Scintillating Sixth Sense Sojourns
80s Track Suit |
Olives and Company |
Aerial View 2 (top)/ Aerial View 1 |
Road Signs |
Oh My |
Lessons of Fatherhood 1-4 |
Refraction 2 (top) / Refraction 1 |
By Tom Wachunas
“I make no distinction between poetry and painting.” - Joan Miró
EXHIBIT: Departures
/ recent paintings by Christopher Triner / at John Strauss Studios Gallery,
236 Walnut Ave NE, Canton, OH / Gallery hours: M – F 10a.m. to 5p.m. THROUGH OCTOBER 13, 2023 / Artist
Reception on Friday, Oct. 6, 6:00-9:00 p.m.
https://john-strauss-furniture.myshopify.com/collections/christopher-triner
Prior
to seeing this exhibit, my last encounter with the work of prolific painter
Christopher Triner was his solo show called “Detours,” at Cyrus Art Gallery one
year ago.

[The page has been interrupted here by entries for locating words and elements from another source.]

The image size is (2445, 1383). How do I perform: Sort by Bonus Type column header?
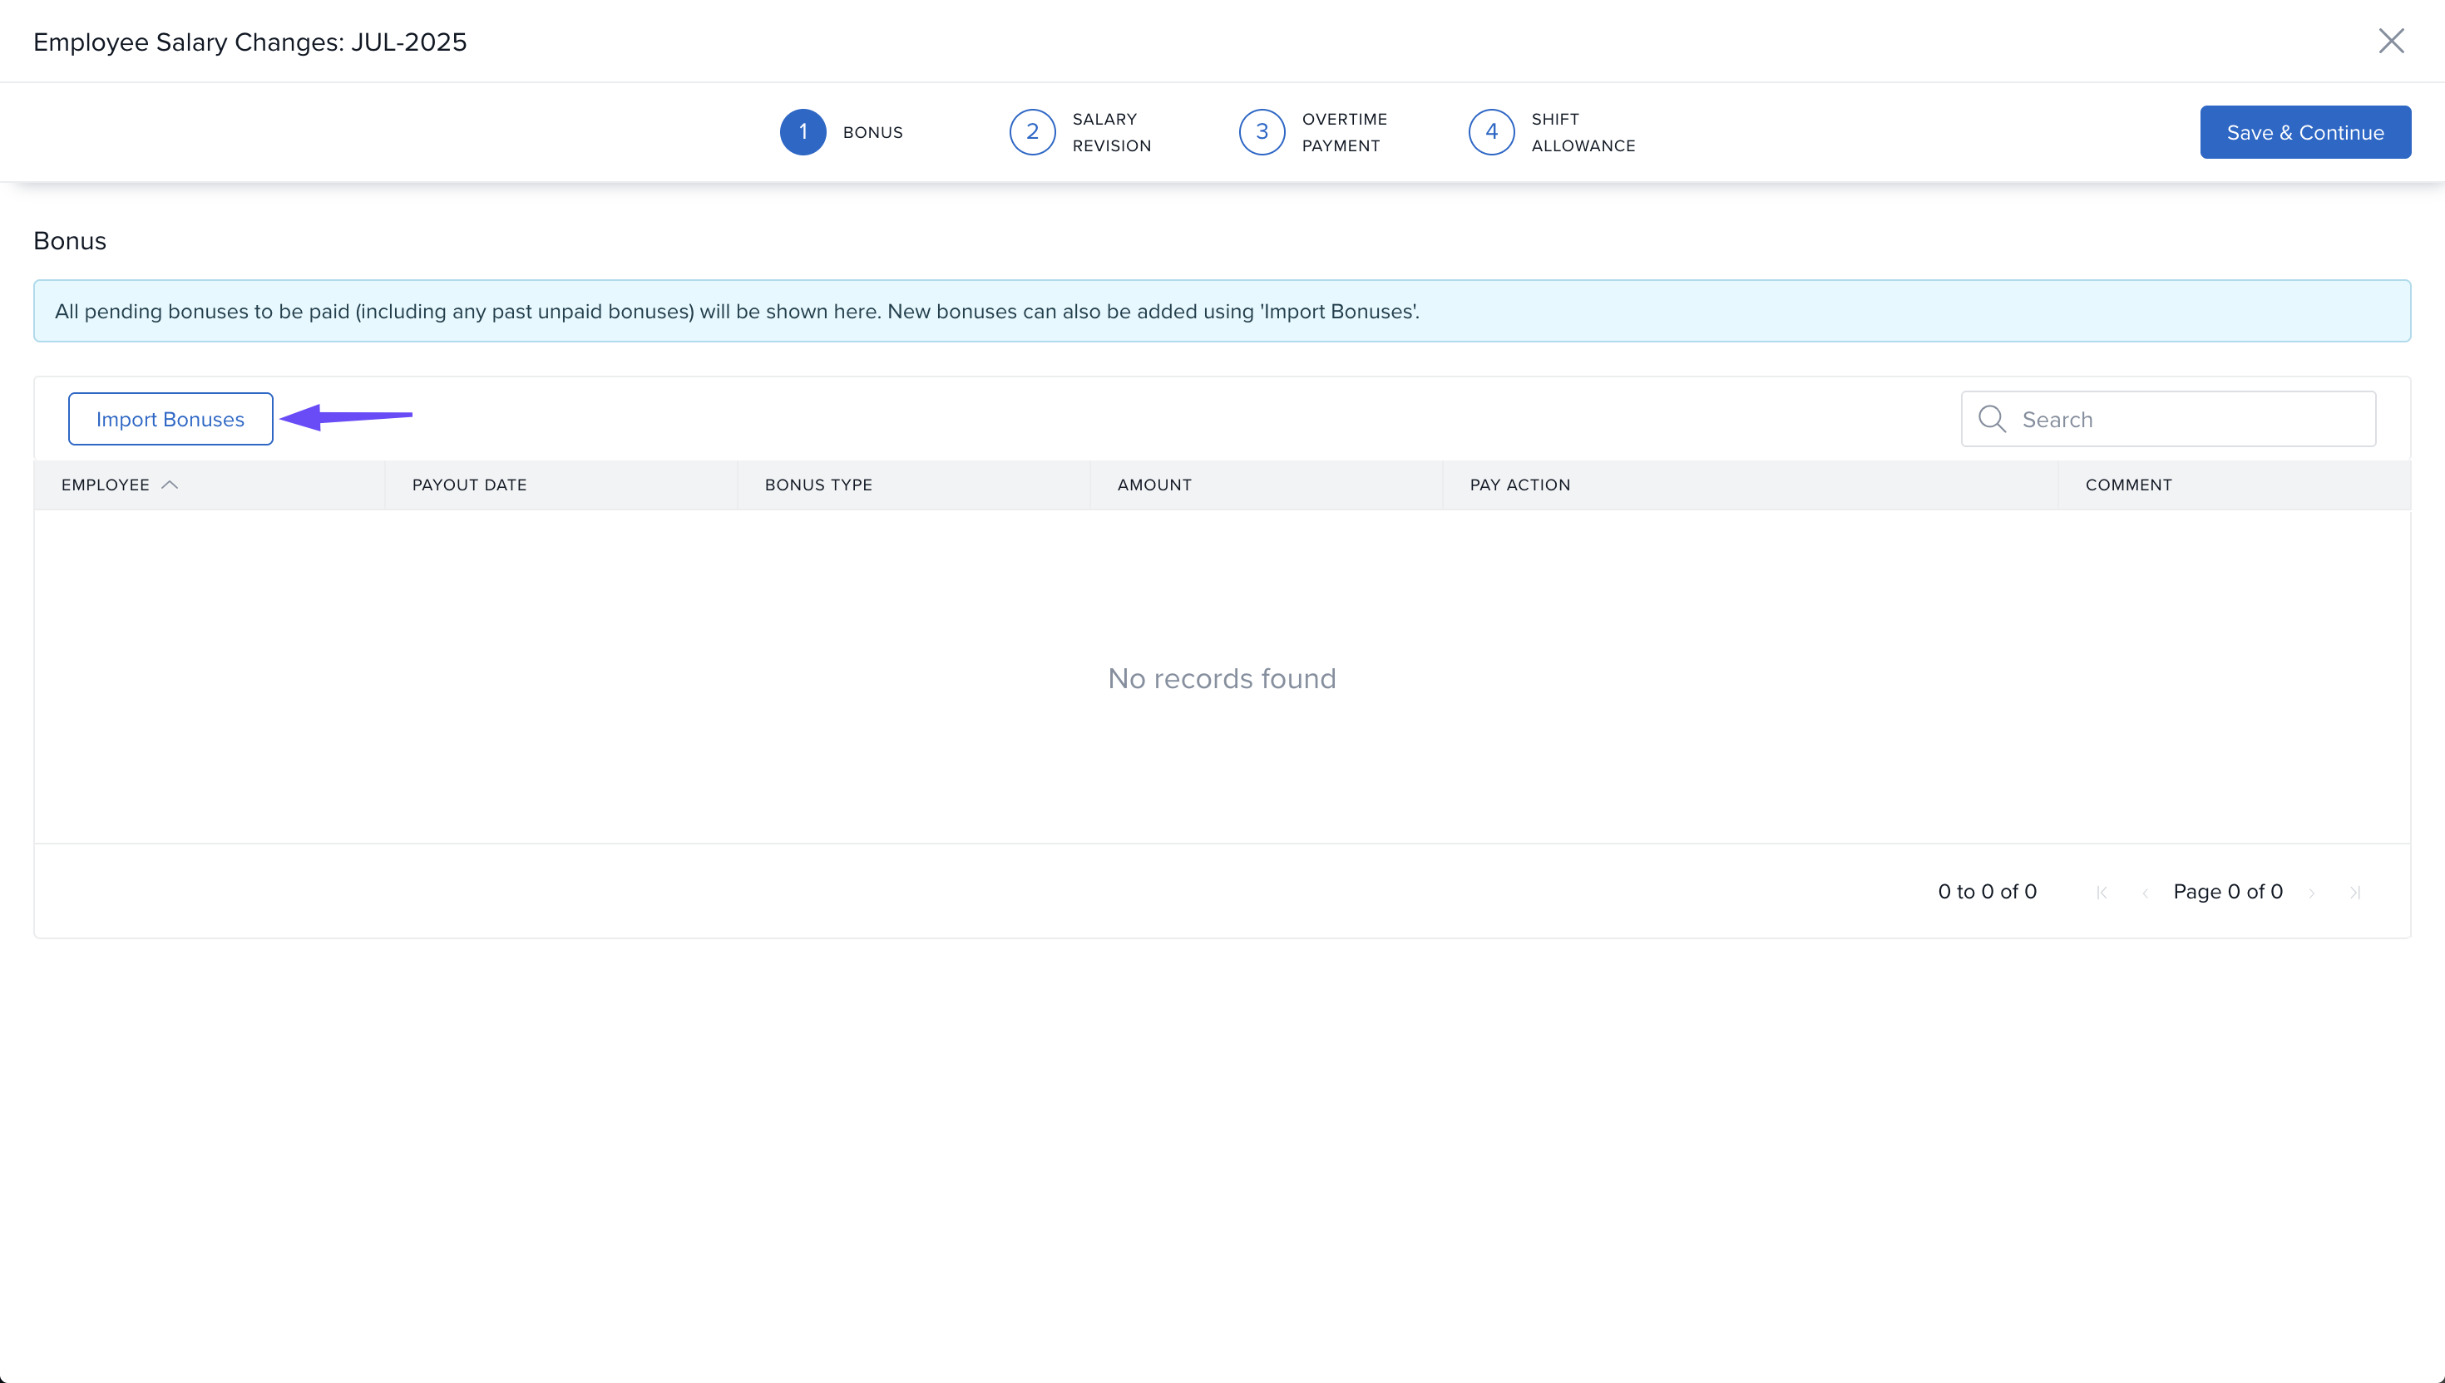pyautogui.click(x=818, y=484)
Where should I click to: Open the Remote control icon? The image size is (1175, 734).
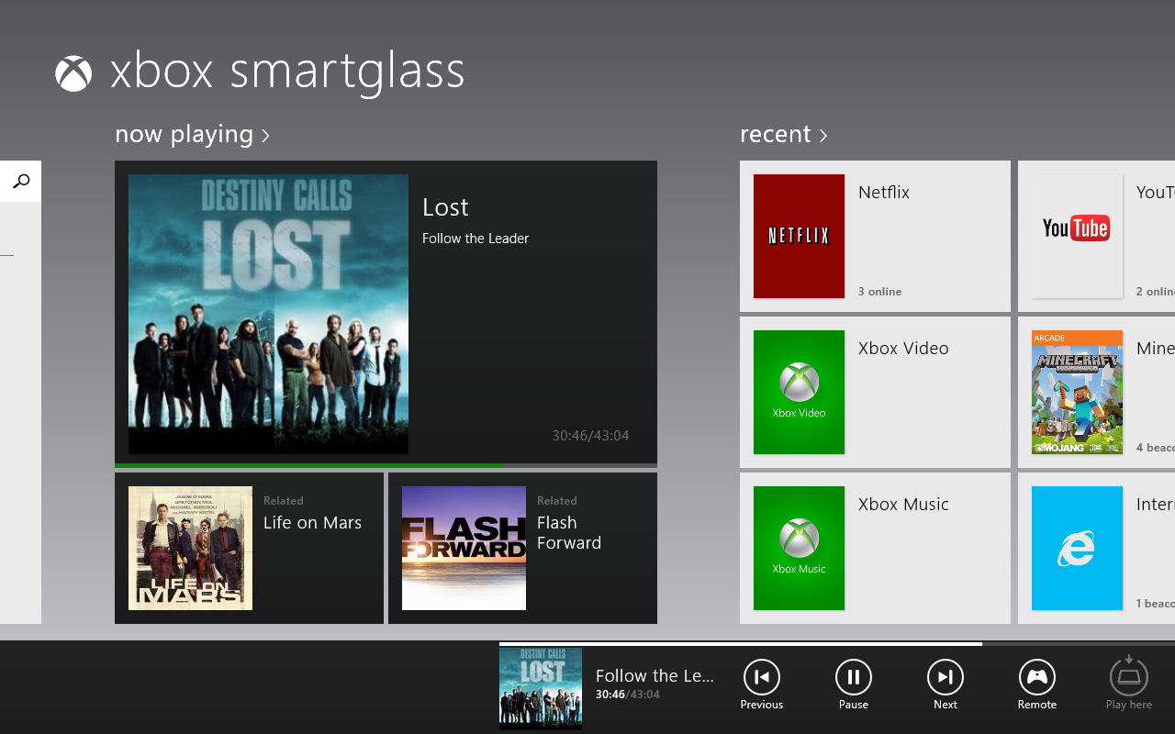[1036, 679]
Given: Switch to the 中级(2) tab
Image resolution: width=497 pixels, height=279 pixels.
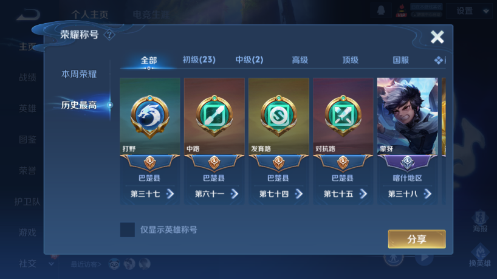Looking at the screenshot, I should point(249,60).
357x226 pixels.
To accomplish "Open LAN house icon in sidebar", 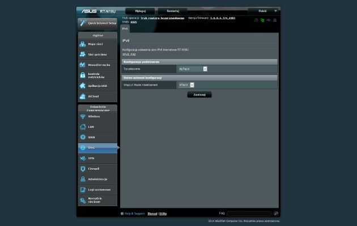I will coord(83,127).
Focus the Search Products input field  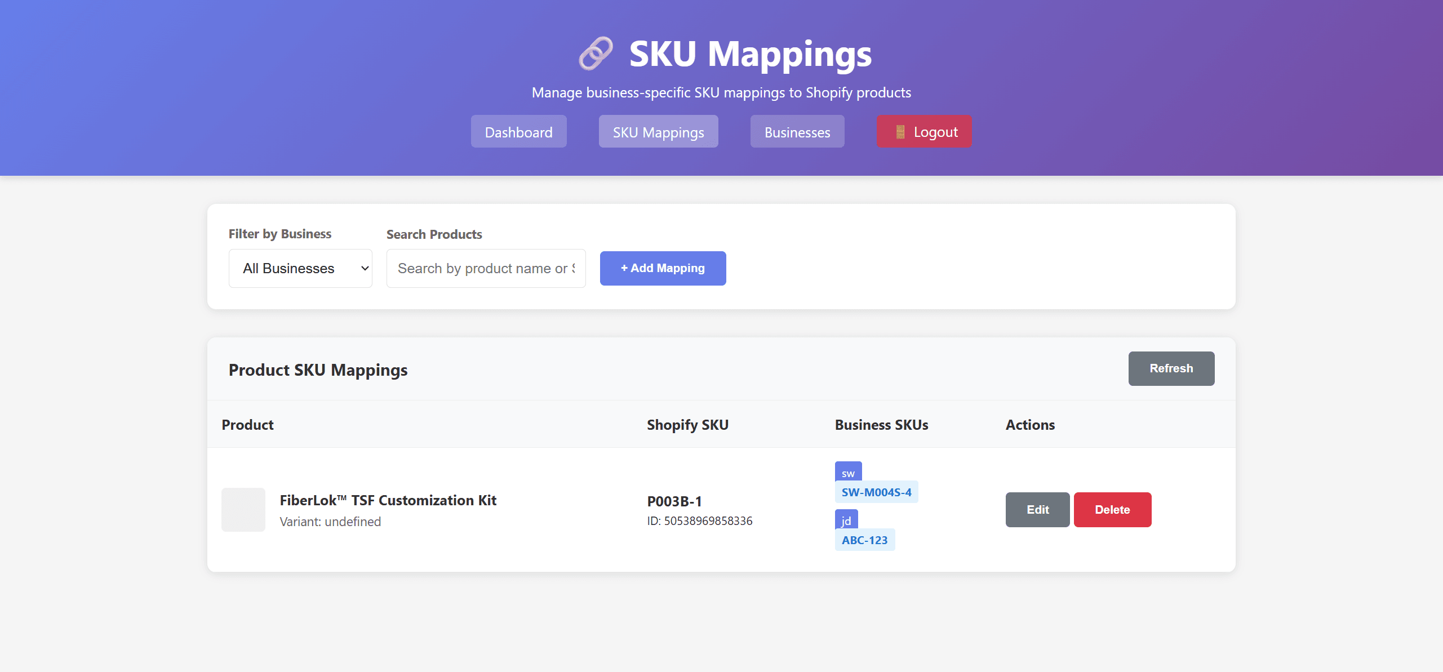486,269
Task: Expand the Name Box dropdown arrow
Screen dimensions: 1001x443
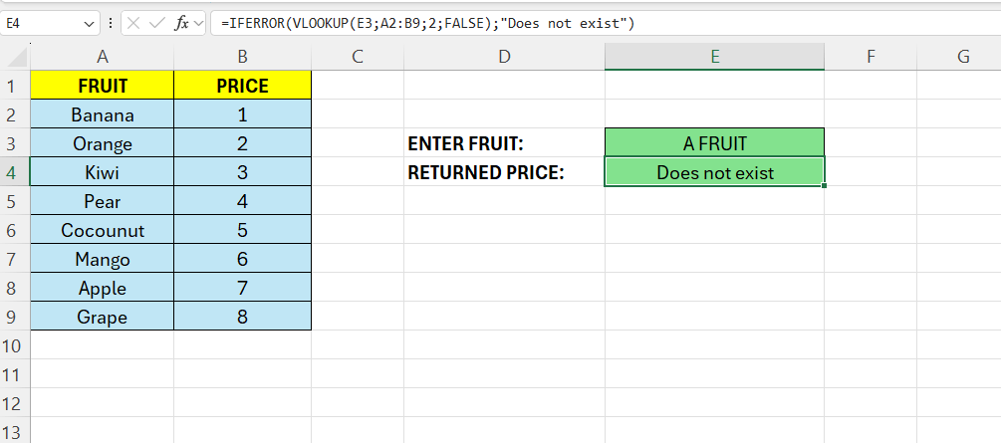Action: pos(90,23)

Here’s what he wrote then about his exquisite landscapes and arboreal
scenes: "We have all found ourselves looking for “detours” during the
last two and a half years. Ways to pass time; ways to stay safe; ways to calm
our own anxieties; and maybe even ways to escape. My detours found me traveling
near and far to appreciate simplicity, solitude, and a bit more of
myself." He focused on
representing nature as a beautiful, comforting refuge, rendered with a luscious
palette, and pulsing with a luminous serenity.
Here’s a link to my
post about that show, in case you’re interested:
http://artwach.blogspot.com/2022/08/roads-into-arboreal-auras.html
Switch gears now, and fast-forward to more
recent work featured in Triner’s current solo exhibit titled Departures. Here’s
some of what he has written about these very distinctive abstractions: “…I
see my work as still a type of topography or map-making of landscapes, but now,
I cannot visually see the trails, the paths, and the light sources from images;
only in the arbitrary occurrences that happen on the painting surfaces…”
Departures, then? In the particular style
of imagery, certainly. Yet Triner’s newer paintbrush trawlings are nonetheless tantalizing
arrivals in their own right. They’re intimate, contemplative visits to…elsewhere.
Sensing the seine, pith, and marrow of these abstractions is to enter a
psychogenic ‘place’ – Triner’s as well as your own. So, how sharp is your sixth
sense these days? To get into it, you’ll need to intuit.
Triner’s paintings
are kinetic, performative actions. They’re not static, objectively illustrated
geophysical scenes, but rather energetically encrypted expressions of a state
of mind and heart. Call it a meditative choreography of moods and memories filtered,
unraveled, and reconfigured as if to the beat of the painter’s brush hearing
music.
To be complete, all
they need now are willing partners. Care to listen and dance along, anyone?
1 comment:
Tom - as always you get to the heart of the matter. Here it is about the interaction between painter and viewer in a novel manner. Thank you for your attention to this show and all of our exhibits!